NBC Sports Boss Isn’t Worried About Olympics Commercial Complaints

Oh, and Mark Lazarus actually ran fewer ads this time than London’s opening ceremony

mark lazarus olympics
Frederick M. Brown/Getty Images

NBC Sports Chairman Mark Lazarus isn’t worried about your Twitter Olympics criticisms — or at least, not so much as he’s concerned about making good on promises to media buyers.

“I know there was some stuff written about the opening ceremonies — about how many commercials we had — when in fact we had fewer than London,” Lazarus said Thursday when asked about the online ad-load gripes.

“I worry less about the social media people beating up on us — I wish they wouldn’t — but I worry less about that than what it does to our viewership and what it does to our sponsors,” he added during an afternoon conference call.

“We are trying to be respectful of the viewer and take care of our obligations,” Lazarus summed up the company’s plan for pacing this August — which is complicated further when broadcasting live events — at the expense of action.

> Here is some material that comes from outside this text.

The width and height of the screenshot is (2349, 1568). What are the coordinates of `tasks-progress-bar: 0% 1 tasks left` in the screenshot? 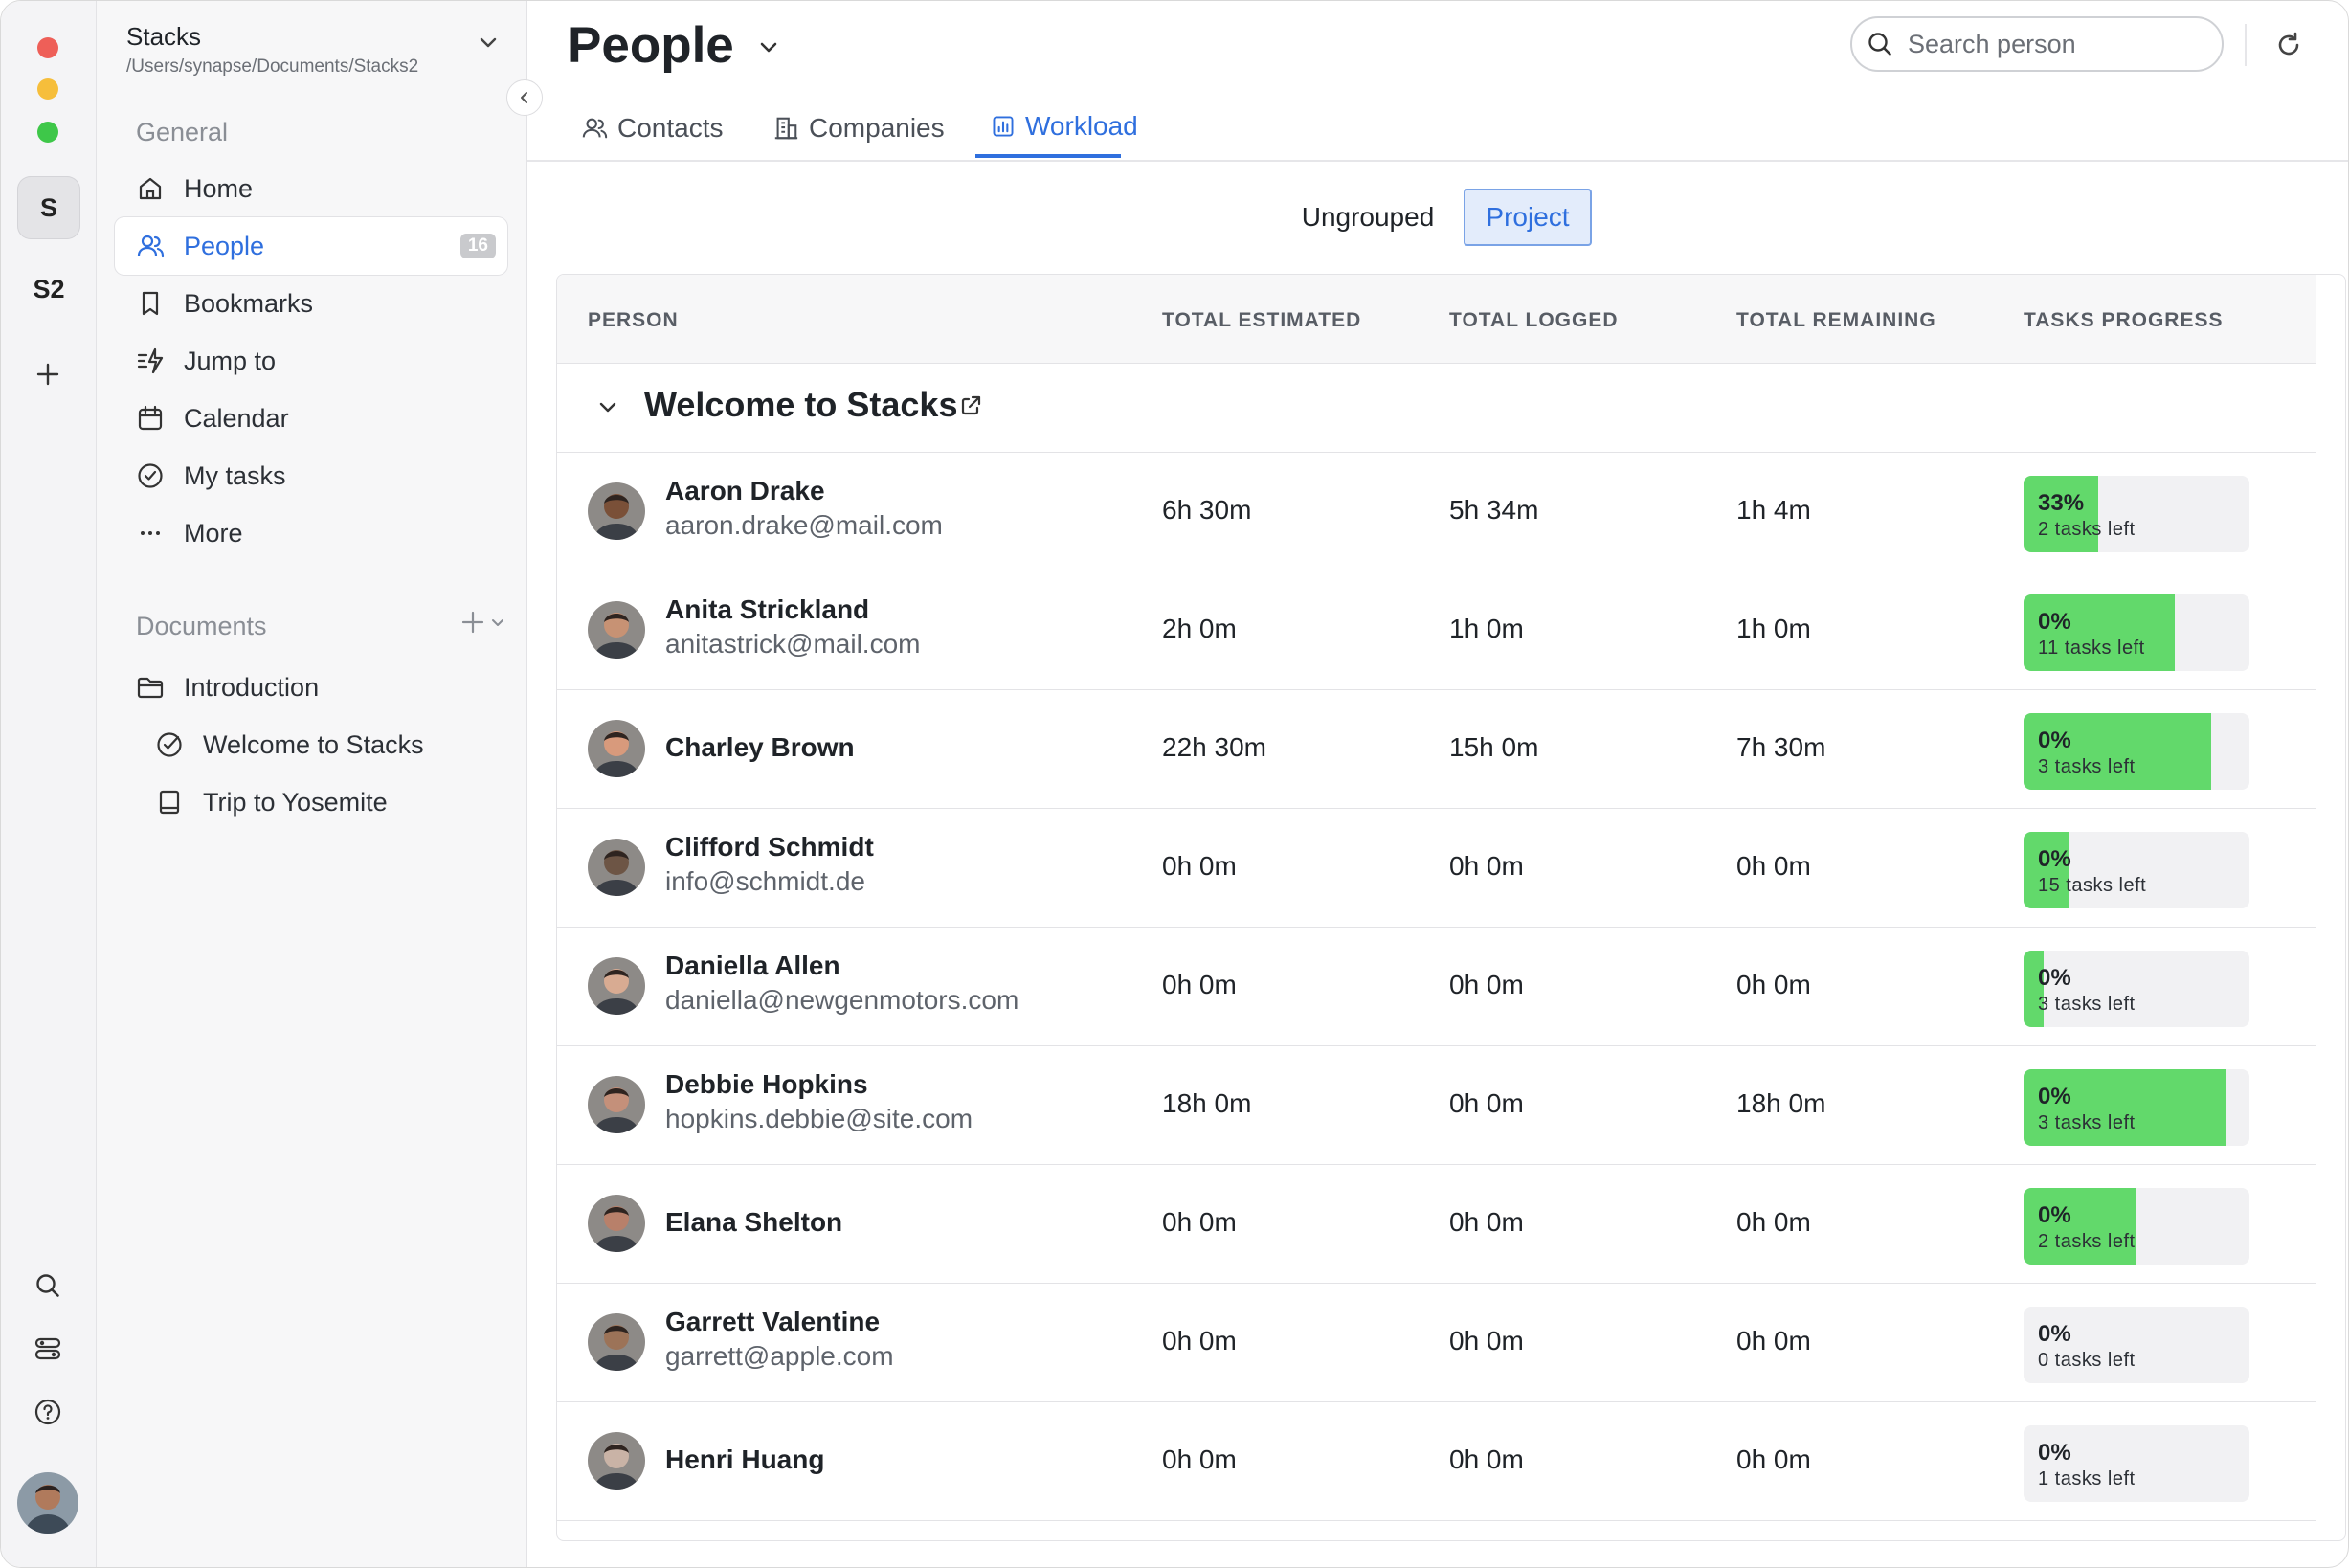 It's located at (2136, 1464).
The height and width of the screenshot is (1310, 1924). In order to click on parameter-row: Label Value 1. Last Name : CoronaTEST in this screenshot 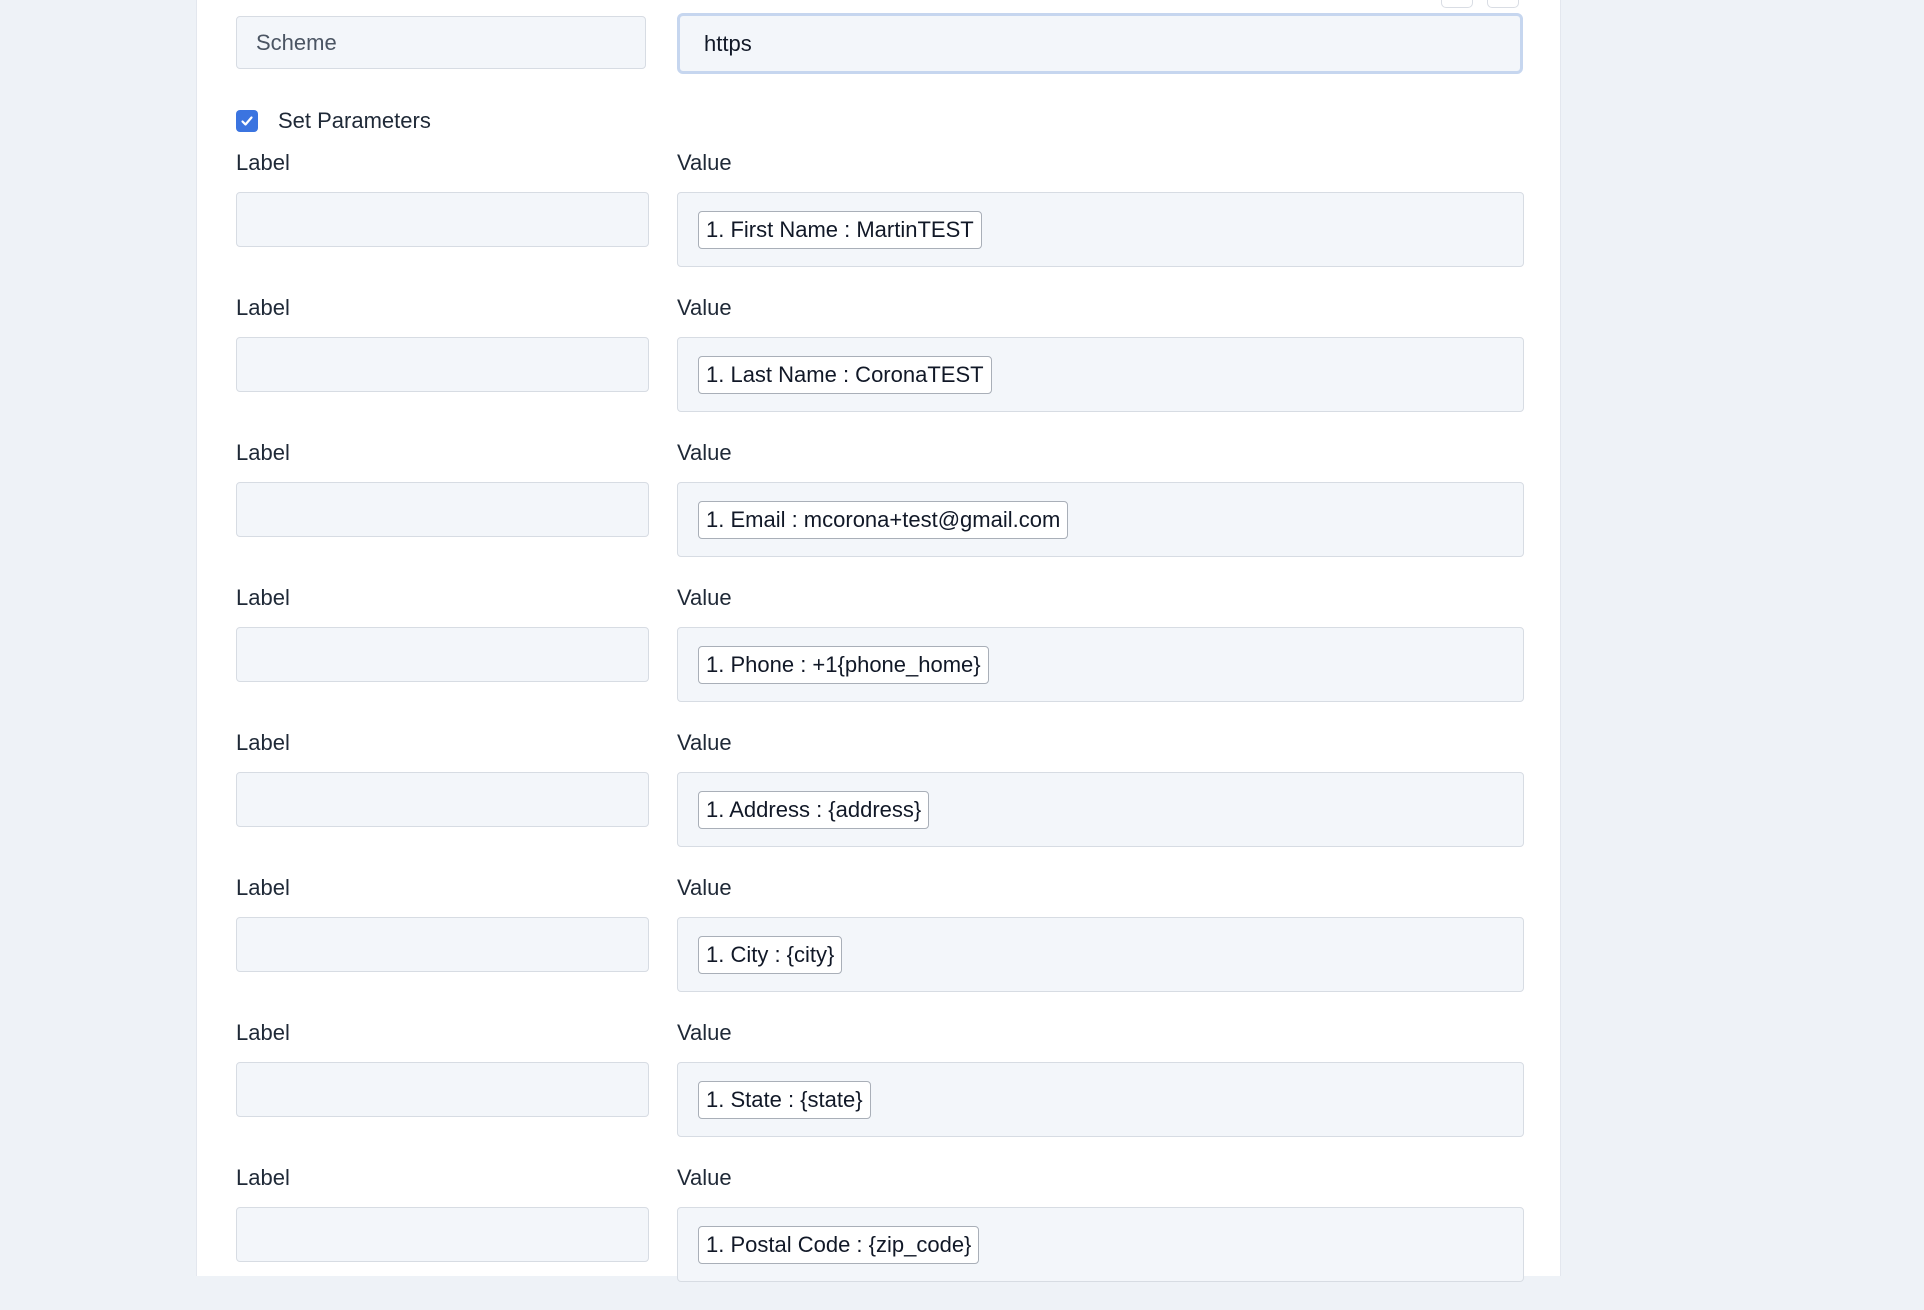, I will do `click(880, 368)`.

TV ratings for the Rio Olympics opening ceremony sunk 25 percent from London’s version in 2012. Night 1 of actual competition dropped 32 percent versus the comparable evening four years ago.

Since then, the Nielsen ratings have come a bit closer to their London counterparts. However, generally speaking, streaming is up this time around while linear is down. That was the main purpose for today’s media call, when NBC announced a new total audience metric it will be using to measure these summer games.